* YOUR TASK
Beginning at the line that contains "The image size", repeat each line exactly through the last one of the records below, and leave out the pictures.

* DATASET RECORDS

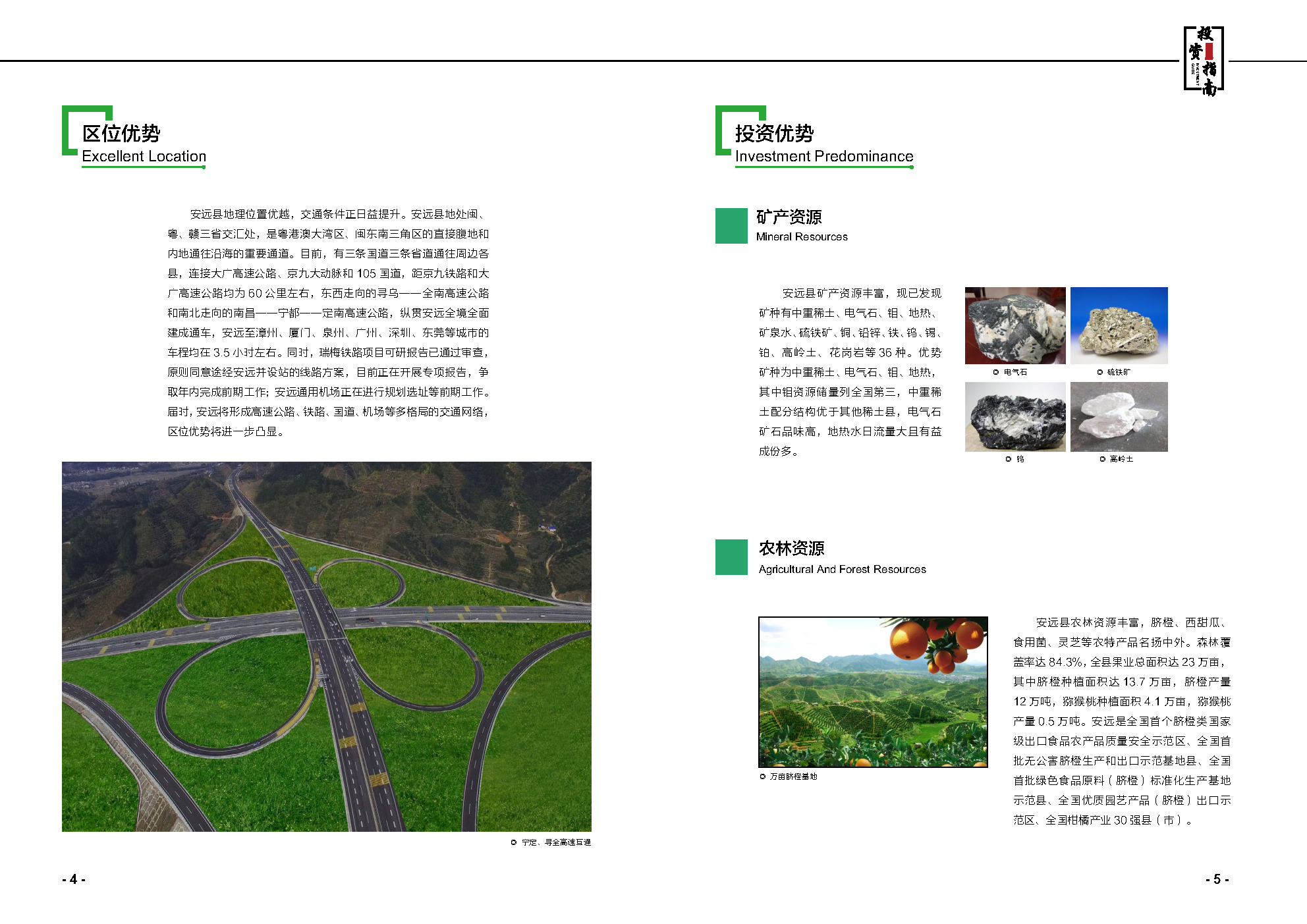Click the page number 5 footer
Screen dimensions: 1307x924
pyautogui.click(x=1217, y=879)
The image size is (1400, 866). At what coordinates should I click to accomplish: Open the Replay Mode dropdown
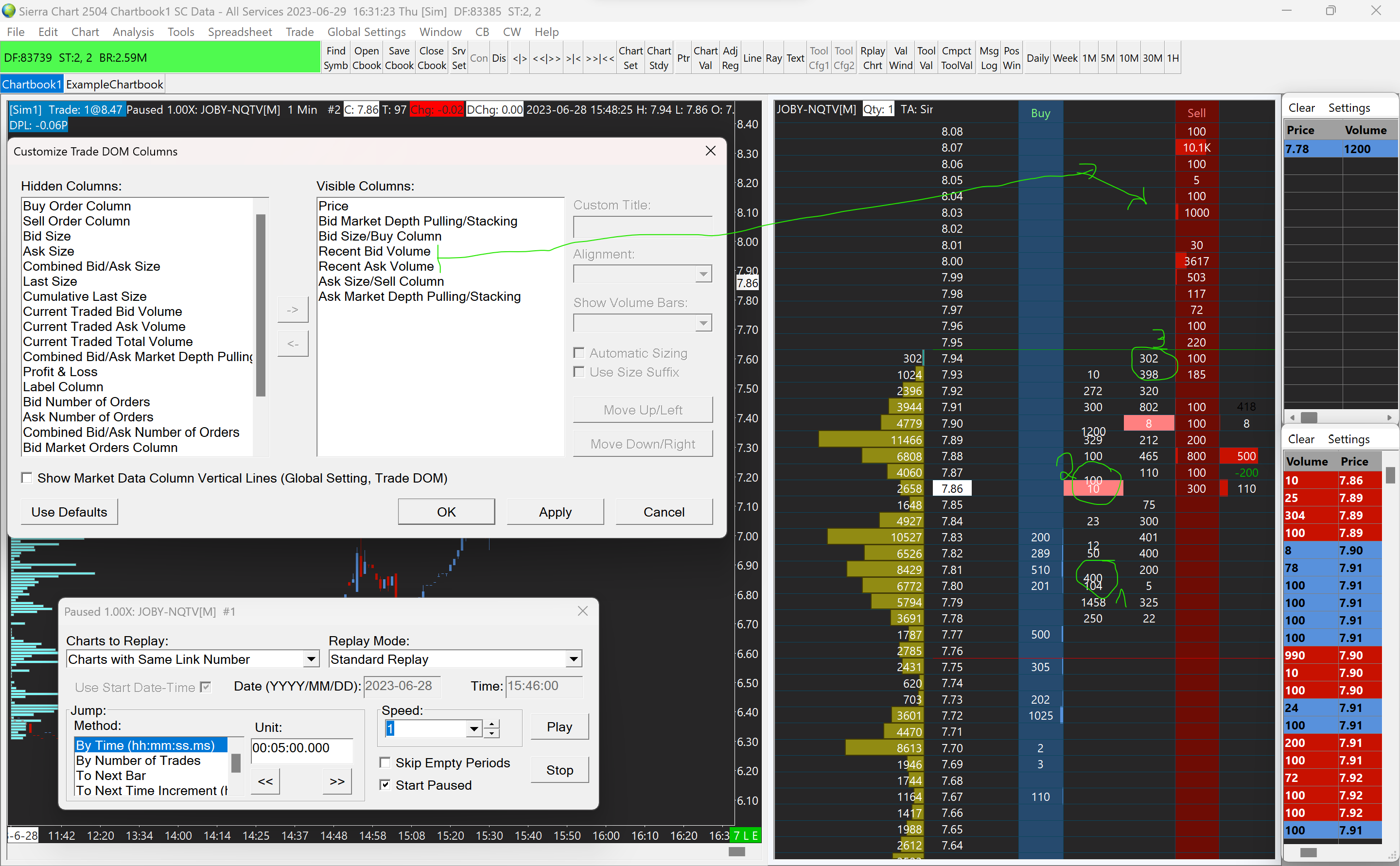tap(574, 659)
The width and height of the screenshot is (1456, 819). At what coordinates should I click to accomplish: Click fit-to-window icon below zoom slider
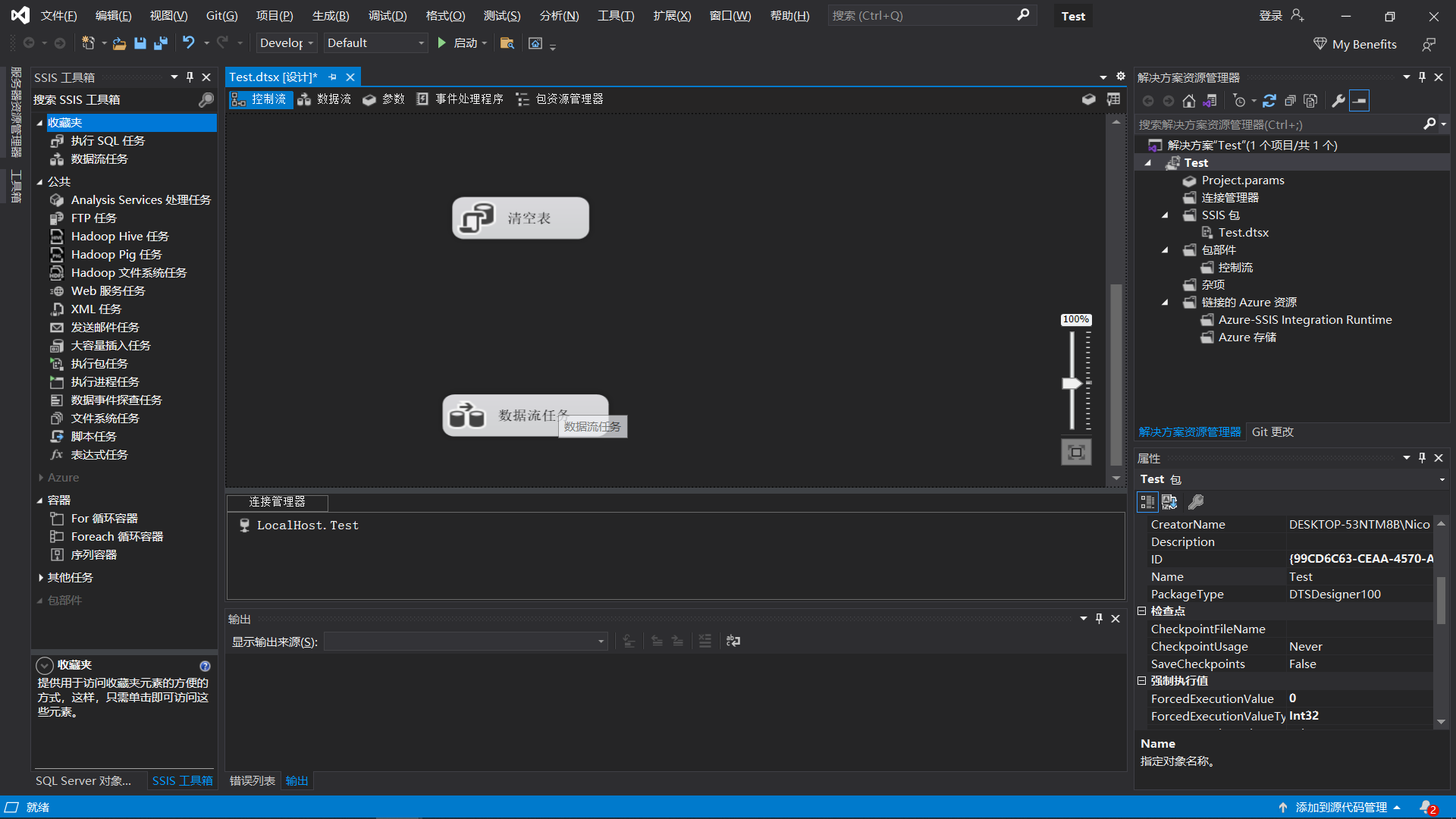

* ANSWER BOX
The image size is (1400, 866). At what coordinates should I click to accomplish: Open the Replay Mode dropdown
tap(574, 659)
The width and height of the screenshot is (1456, 819). At what coordinates should I click to accomplish: Click fit-to-window icon below zoom slider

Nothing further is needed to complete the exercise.